* [SHORT PROBLEM] Arrange all of the entries below as a numbered list, skipping any blank lines and leaving the pictures out.

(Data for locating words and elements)
————————
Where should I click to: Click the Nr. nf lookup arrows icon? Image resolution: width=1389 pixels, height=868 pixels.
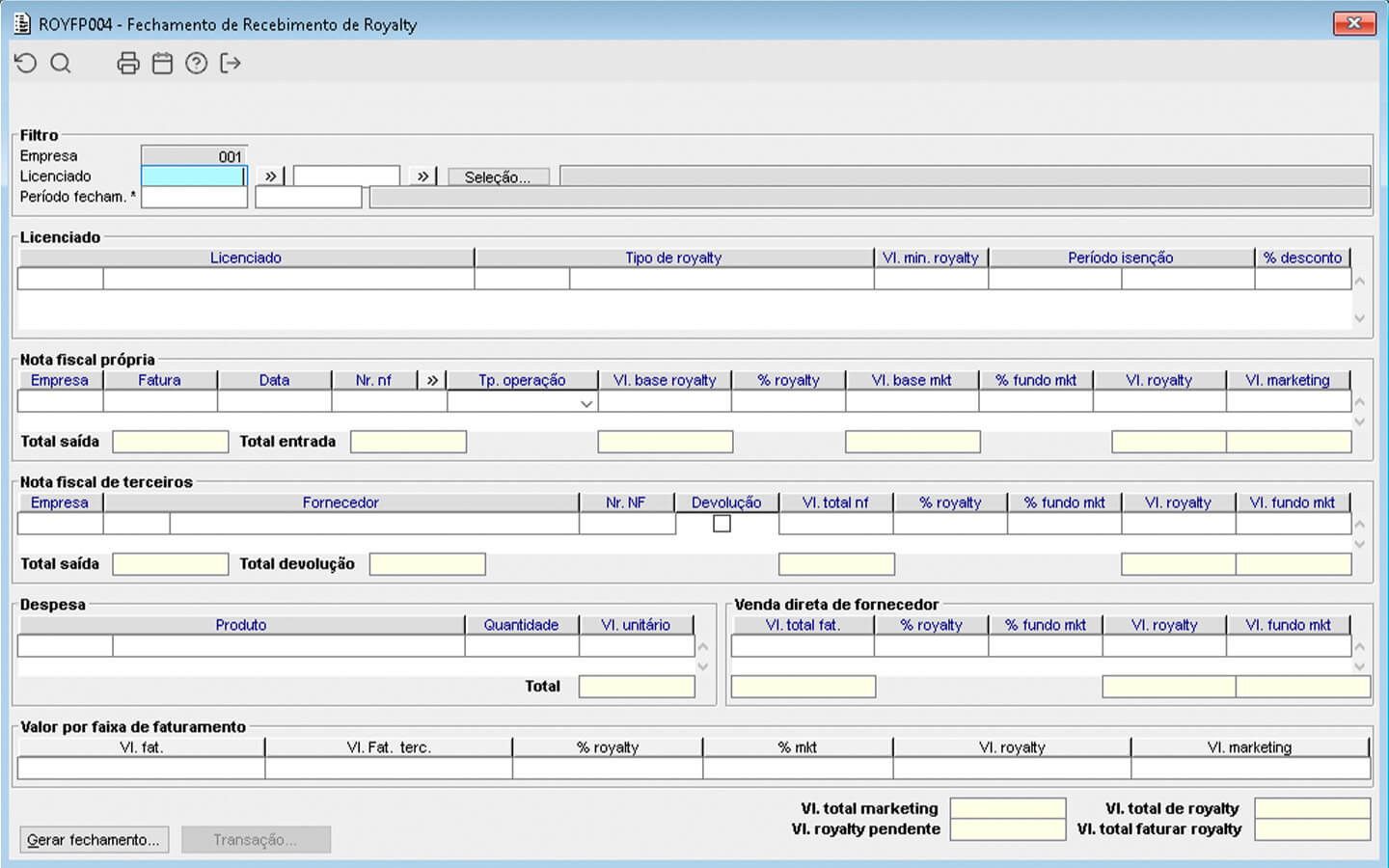[432, 380]
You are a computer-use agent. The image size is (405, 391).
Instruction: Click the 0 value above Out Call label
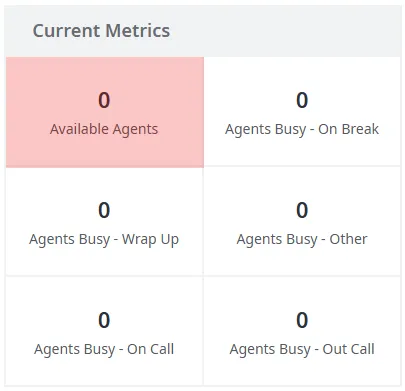point(302,320)
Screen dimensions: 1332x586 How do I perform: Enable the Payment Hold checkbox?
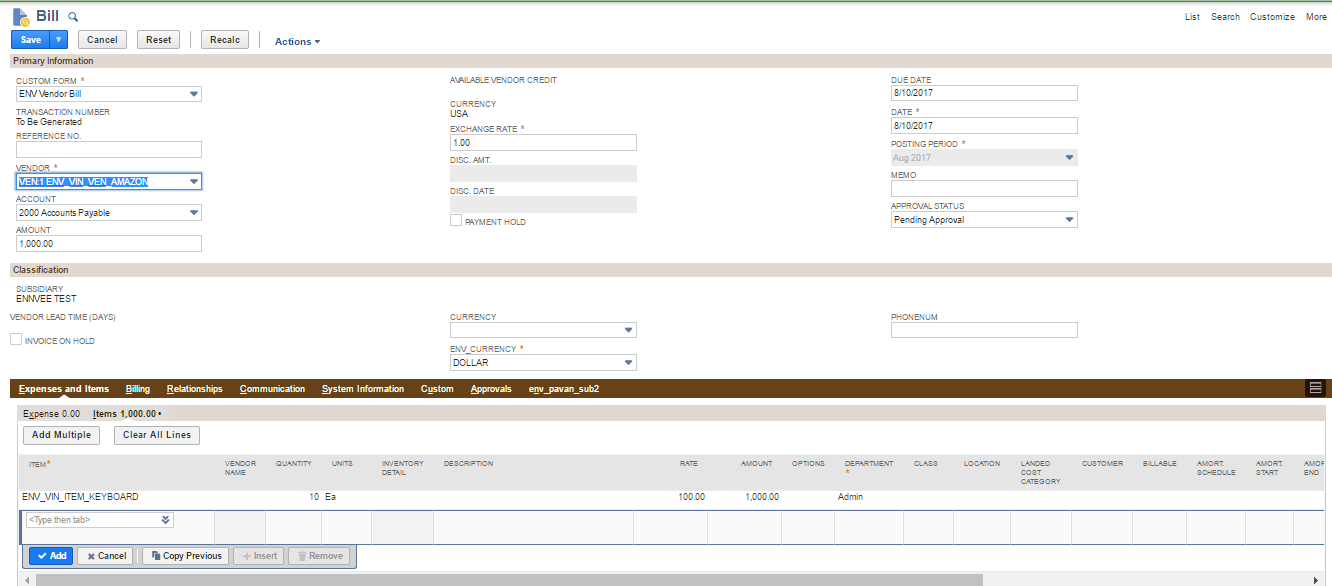click(x=456, y=220)
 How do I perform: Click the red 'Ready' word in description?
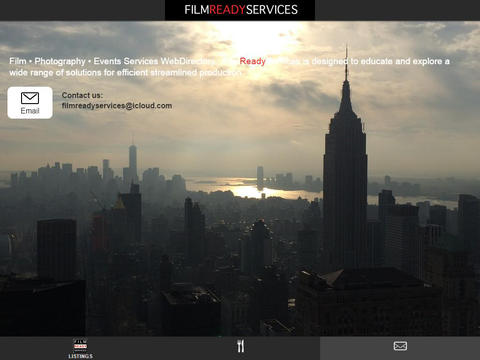point(252,61)
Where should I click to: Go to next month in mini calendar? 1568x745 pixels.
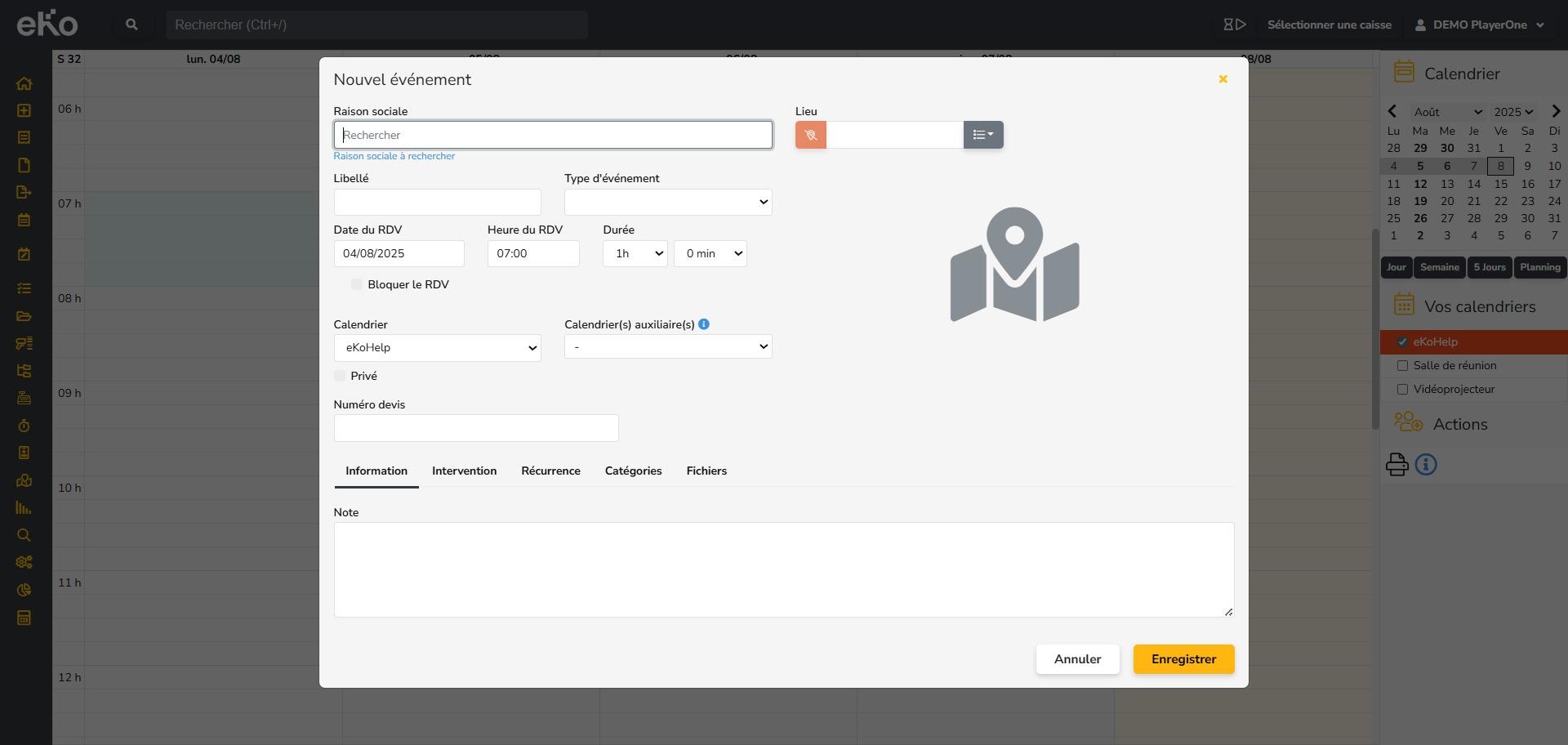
————————
* [CORRECT RESULT]
1. Where should I click to: Click the Nr. nf lookup arrows icon? Image resolution: width=1389 pixels, height=868 pixels.
2. [432, 380]
3. You are a computer-use agent. The image size is (405, 391).
4. Instruction: Click the 0 value above Out Call label
5. point(302,320)
6. Screen dimensions: 1332x586 How do I perform: Enable the Payment Hold checkbox?
7. click(x=456, y=220)
8.  How do I perform: Click the red 'Ready' word in description?
9. point(252,61)
10. Where should I click to: Go to next month in mini calendar? 1568x745 pixels.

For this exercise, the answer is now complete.